By | Analytics, SEO, Social Media | No Comments

Image: Jay Baer Klout Score - Confluence Digital blogThere is nothing better than learning how to rock in social media from the “Doers” instead of the “Talkers”, which is why I am big a fan of the Klout Stars series.

The blog series highlights top influencers in social media and how they got to where they are today.

That said, in my experience, even though the platform aims to measure user’s influences across all their social networks, for now it is really only a reference point for how influential they are on Twitter.

Now back to the Doers and what can we learn from them, I decided to do an analysis on the last 10 featured Klout Stars.  Here is my analysis and 3 takeaways:

Chart: Klout Stars analysis - Confluence Digital blog

 (Click on picture to enlarge)

#1 Know Your Audience then Choose Your Style

The majority of the last 10 featured Klout Stars are either “curators” or “thought leaders” who have been on Twitter for almost 2 years or more.  These two types of influencers know exactly who their audience is but differ in the way they make them fall in love with them.

The curators do a great job of filtering massive amounts of information to deliver the most interesting selections to their audience, which is why they are much appreciated.  The thought leaders on the other hand not only share relevant news but give their opinion, which is highly valued as they help their audience understand the information better.

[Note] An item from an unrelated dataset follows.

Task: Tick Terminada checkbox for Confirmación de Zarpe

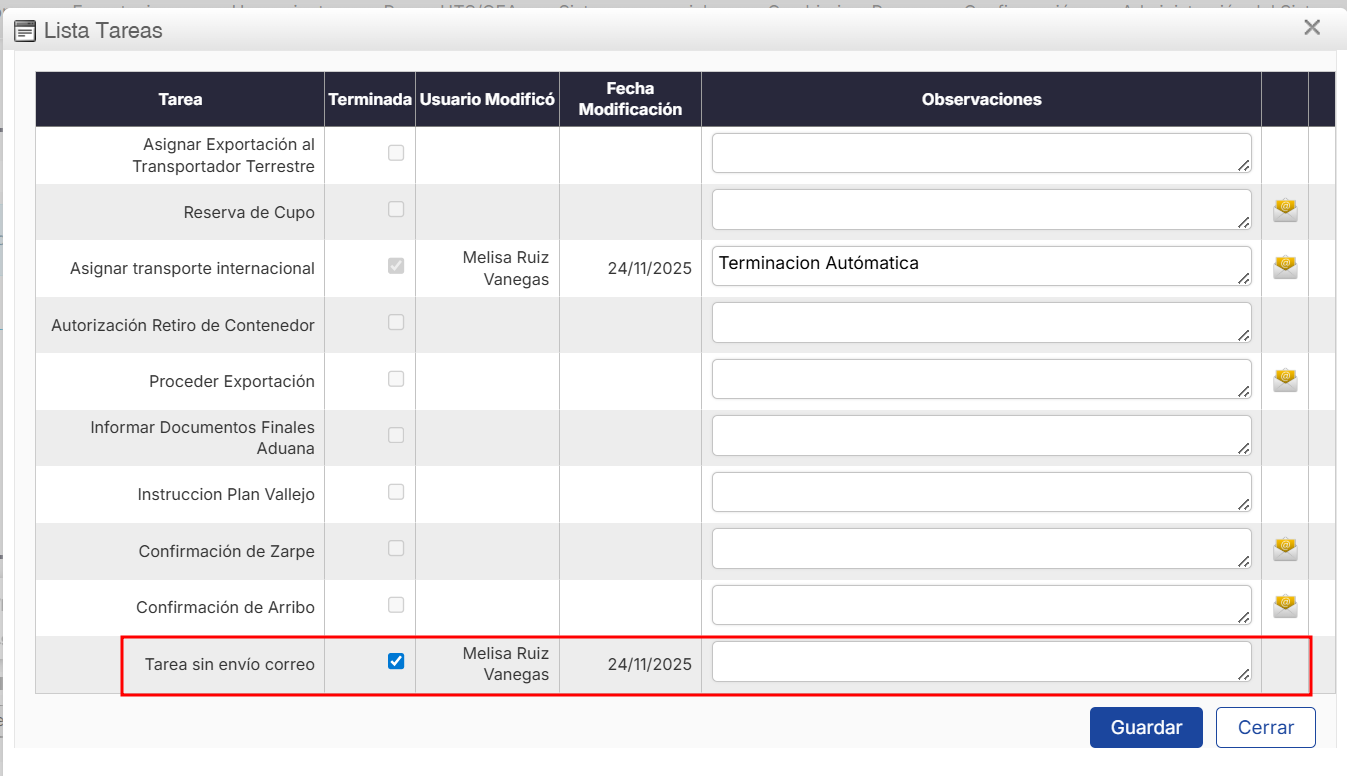Action: point(396,548)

Both styles of influencing require a deep connection with the audience which can be achieved by building persona profiles and by actually meeting some of your followers offline.  Klout Star Dan Shawbel recommends to narrow your focus and to be consistent.

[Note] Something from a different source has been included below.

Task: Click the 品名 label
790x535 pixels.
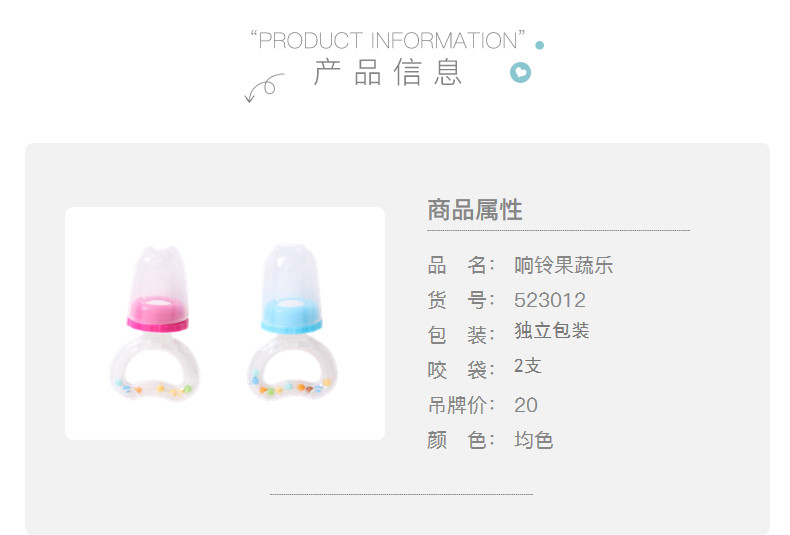Action: [x=461, y=265]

#2 Interact with People and Tweet Often

The average number of tweets per day of all the Klout Starts’s accounts I examined is around 31, which follows Klout Star Jay Baer’s advice that if you want to make social media work for you, you really have to put in the time.

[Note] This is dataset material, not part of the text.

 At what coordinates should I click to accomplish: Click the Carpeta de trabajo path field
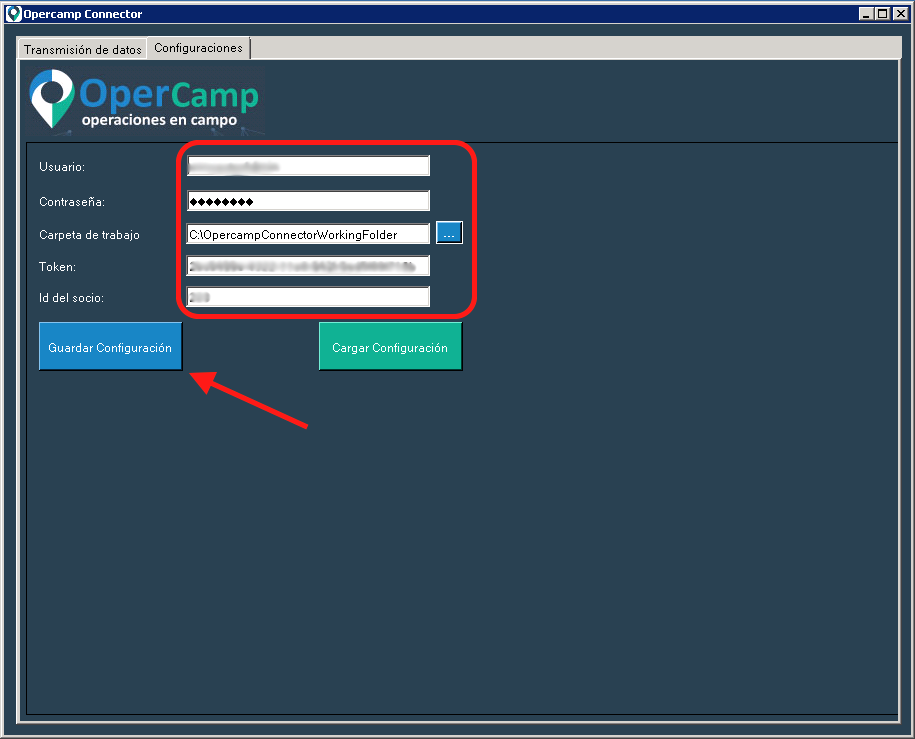coord(308,235)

Also more than one Klout Star emphasized the importance on interacting with your followers to keep them engaged and active.

#3 Listen to Be Listened but Don’t Over Do it

Most of the Klout Stars have a follower-to-friend ratio or around 1 or above, which means they are listening and being listened at a healthy rate.

Some users follow accounts regularly to get followed back to build their network on Twitter.  This is fine and it works because I tried it, but if at any point you stop getting followed back where your follower-to-friend ratio starts getting far below 1, then it’s time for you to check back on your social media strategy and re-analyze your audience and the content you are sharing.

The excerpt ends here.